Страница 8 из 8
Инженер пристально наблюдал за Грантом и, наверно, почувствовал, что тот уже близок к пониманию ситуации, так как внезапно изменил тон, словно жалея об излишней откровенности:
— Не думайте, что мне нравится проявлять донкихотское благородство, подставляя другую щеку. Подойдем к делу исключительно с позиций здравого смысла. Какое-то соглашение мы ведь вынуждены принять. Приходило ли вам в голову, что, если один из нас спасется, не заручившись соответствующими показаниями другого, оправдаться перед людьми ему будет нелегко?
Это обстоятельство Грант в своей слепой ярости совершенно упустил из виду. Но он не верил, чтобы оно могло чересчур беспокоить Мак-Нила.
— Да, — сказал он. — Пожалуй, вы правы.
Сейчас он чувствовал себя намного лучше. Ненависть испарилась, и на душе у него стало спокойнее. Даже то, что дело приняло совсем не тот оборот, какого он ждал, уже не слишком его тревожило.
— Ладно, — сказал он равнодушно, — покончим с этим. Где-то здесь должна быть колода карт.
— Я думаю, нам сначала нужно сделать заявления для Венеры — нам обоим, — последние два слова инженер подчеркнул голосом. — Надо зафиксировать документально то, что мы действуем по полному согласию — на случай, если потом придется отвечать на разные неудобные вопросы.
Грант безразлично кивнул. Он был уже на все согласен. Он даже улыбнулся, когда десятью минутами позже вытащил из колоды карту и положил ее лицом вверх рядом с картой Мак-Нила.
17
— И это вся история? — спросил первый помощник, соображая, как бы соблюдая все приличия, поскорее добраться до передатчика и связаться с отделом новостей.
— Да, — ровным тоном сказал Мак-Нил, — это вся история.

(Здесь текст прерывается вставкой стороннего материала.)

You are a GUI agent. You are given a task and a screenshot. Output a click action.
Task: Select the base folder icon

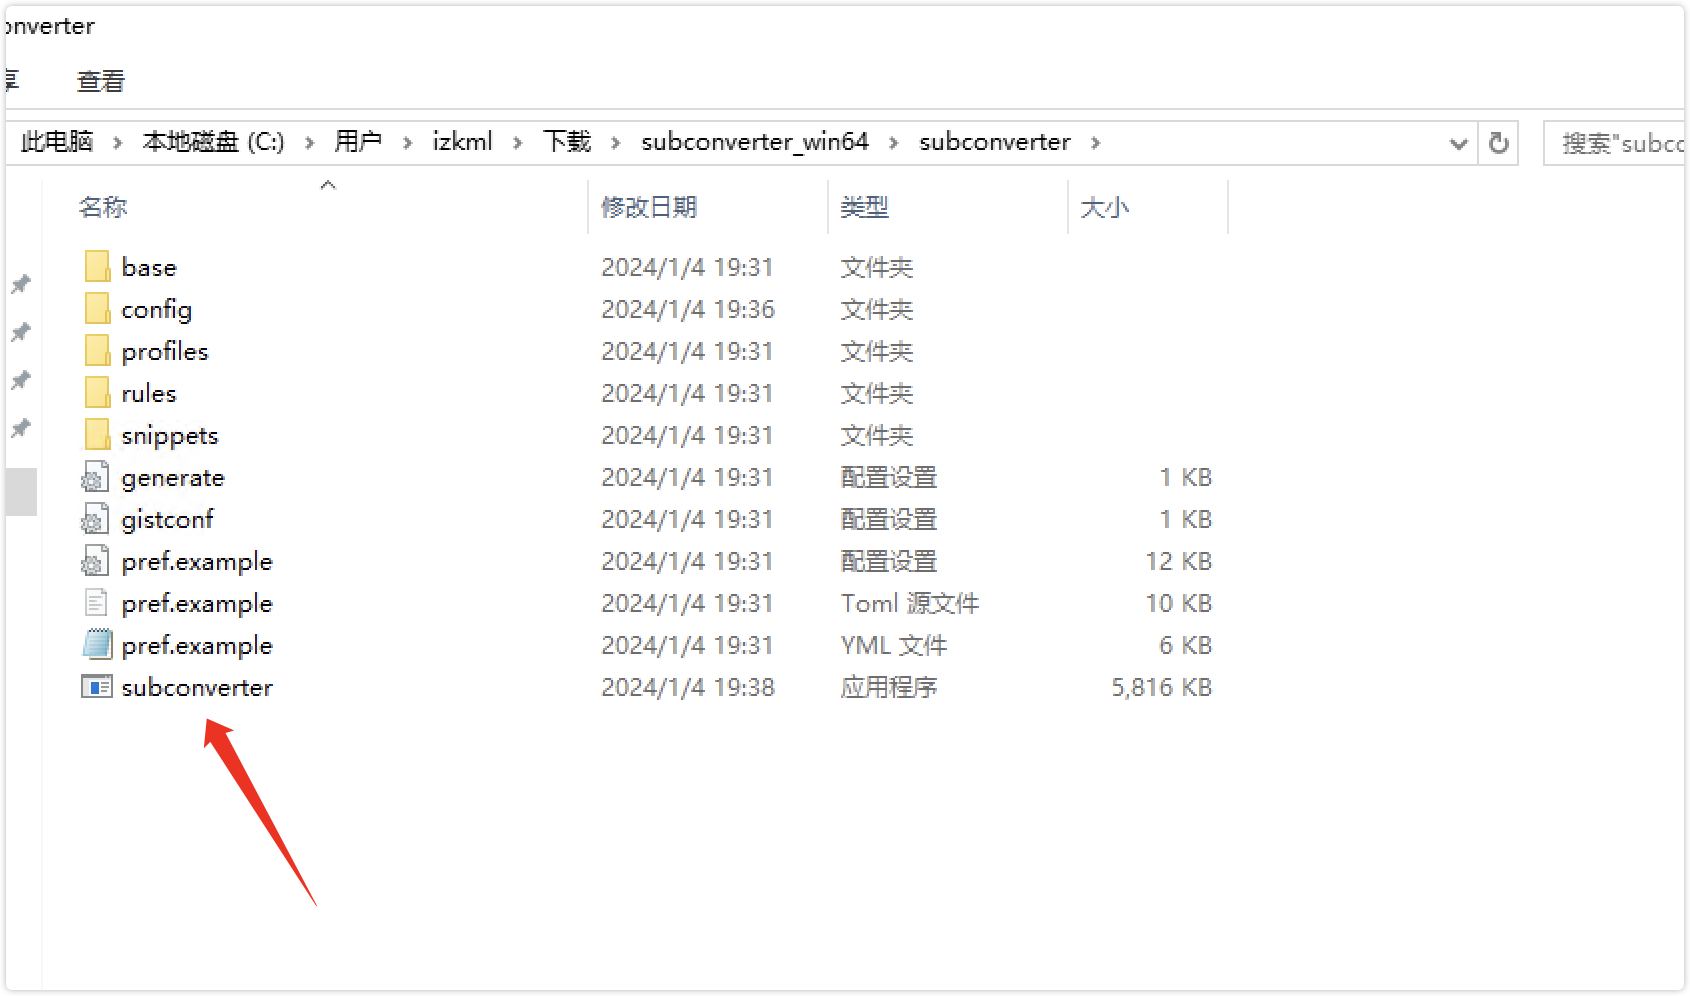(97, 267)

Помощник, покусывая карандаш, задал следующий вопрос:
— И что, Грант воспринял это совершенно спокойно?
Капитан одарил его свирепым взглядом, а Мак-Нил холодно посмотрел на первого помощника, — было ясно, что этот вопрос был предвестником будущих крикливых, сенсационных заголовков, — и, встав, направился к иллюминатору:
— Вы ведь слышали его заявление по радио? Разве оно было недостаточно спокойным?
Помощник вздохнул. Слабо все же верилось, что в подобной ситуации двое людей сохранили такое достоинство, так бесстрастно вели себя. Помощнику рисовались ужасные драматические сцены: приступы безумия, даже покушения на убийство. А в рассказе Мак-Нила все выглядело так гладко. До обидного гладко!

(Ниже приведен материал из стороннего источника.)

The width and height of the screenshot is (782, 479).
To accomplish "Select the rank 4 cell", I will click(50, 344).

Мак-Нил заговорил снова, точно обращаясь к себе самому:
— Да, Грант очень хорошо держался… исключительно хорошо. Как жаль, что… — Он умолк, казалось, целиком уйдя в созерцание вечно юной, чарующе прекрасной планеты. Она была уже совсем близко, и с каждой секундой расстояние до этой белоснежной, закрывшей полнеба Венеры сокращалось на километры. Там, внизу, были жизнь, тепло, цивилизация… и воздух.
Будущее, с которым совсем недавно надо было, казалось, распроститься, снова открывалось впереди со всеми своими возможностями, со всеми чудесами. Но спиной Мак-Нил чувствовал взгляды своих спасителей — пристальные, испытующие… да и укоризненные тоже.

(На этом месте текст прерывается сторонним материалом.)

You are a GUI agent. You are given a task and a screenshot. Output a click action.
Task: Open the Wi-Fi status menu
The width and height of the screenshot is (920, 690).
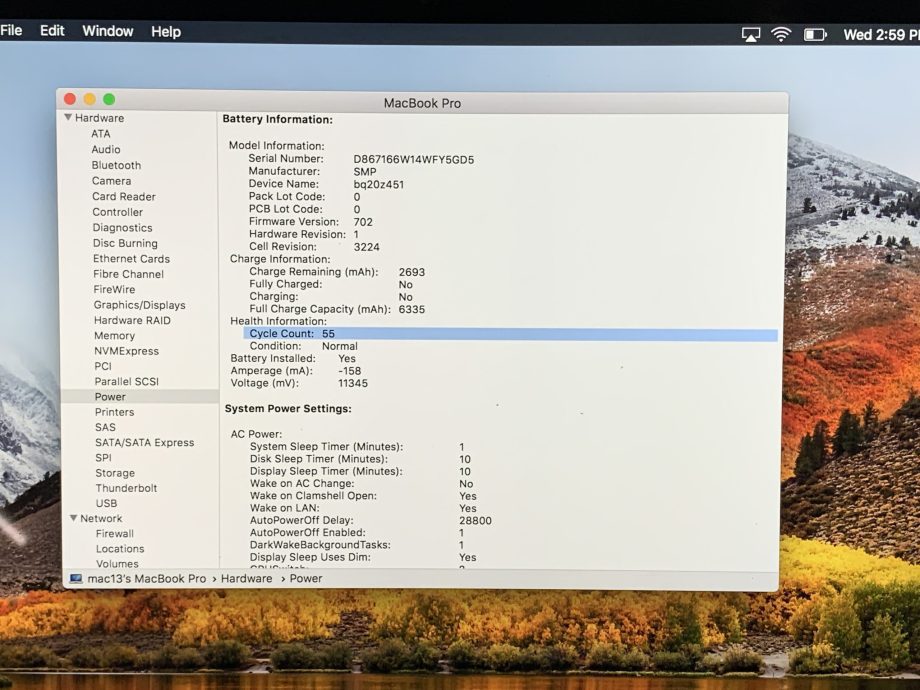781,34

Всю жизнь его будет преследовать шепоток. За его спиной будут раздаваться голоса: «Не тот ли это человек, который?..»
Ну и пусть! Хоть однажды в жизни он совершил нечто такое, о чем не стыдно вспомнить.
Быть может, придет день, когда его собственный безжалостный внутренний голос, разоблачая тайные мотивы его поведения, тихонько шепнет ему: «Альтруизм? Не валяй дурака! Ты старался исключительно ради собственной гордыни — тебе необходимо было нравиться самому себе, самого себя уважать!»
Но сейчас этот внутренний голос, постоянно портивший ему жизнь, цинично над всем издевавшийся, молчал, и Мак-Нила ничто не тревожило.
Он достиг затишья в самом центре урагана, и пока оно длится, он будет наслаждаться им в полной мере.